Ok fellas what did u replace the old soggy foam?

posted using Outdoor Hub Campfire


----------



## nicklesman (Jun 29, 2006)

I had no foam issues. Can you pull it out and let it dry out.does your boat take on water at all it seams odd the foam is water logged.

posted using Outdoor Hub Campfire


----------



## avantifishski (Apr 8, 2012)

I haven't started yet to tear up floor I'm still reasearching and picking the Brains of my fellow ppl here. To make sure I can handle this job I don't wanna get to the point of no return in the project and realize I can do it right and ruin the season or worse damage the structure of my vessel. But every thing I read or see on youtube projects have soggy foam this is why I asked the previos question.what to replace it with

posted using Outdoor Hub Campfire


----------



## Misdirection (Jul 16, 2012)

There is a product called Pour Foam which is a two part foam that expands and provides flotation. If your foam is wet, I'd recommend removing and replacing it. You should be able to find Pour Foam at Jamestown Distributors or any of the other distributors where you buy bottom paint. Good Luck!

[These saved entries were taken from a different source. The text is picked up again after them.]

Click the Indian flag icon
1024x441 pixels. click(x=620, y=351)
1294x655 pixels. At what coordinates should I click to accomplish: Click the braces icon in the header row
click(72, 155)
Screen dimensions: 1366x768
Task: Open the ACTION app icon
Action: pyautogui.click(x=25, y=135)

posted using Outdoor Hub Campfire


----------



## avantifishski (Apr 8, 2012)

Where did u guys get ur marine grade plywood? And what thickness did you use 1/2 or 3/4?

posted using Outdoor Hub Campfire


----------



## nicklesman (Jun 29, 2006)

Menards. I used 3/4 that was what was on it. It is 70 a sheet there. That was by far the best price I found. It was worth an hour drive to go get it.

posted using Outdoor Hub Campfire


----------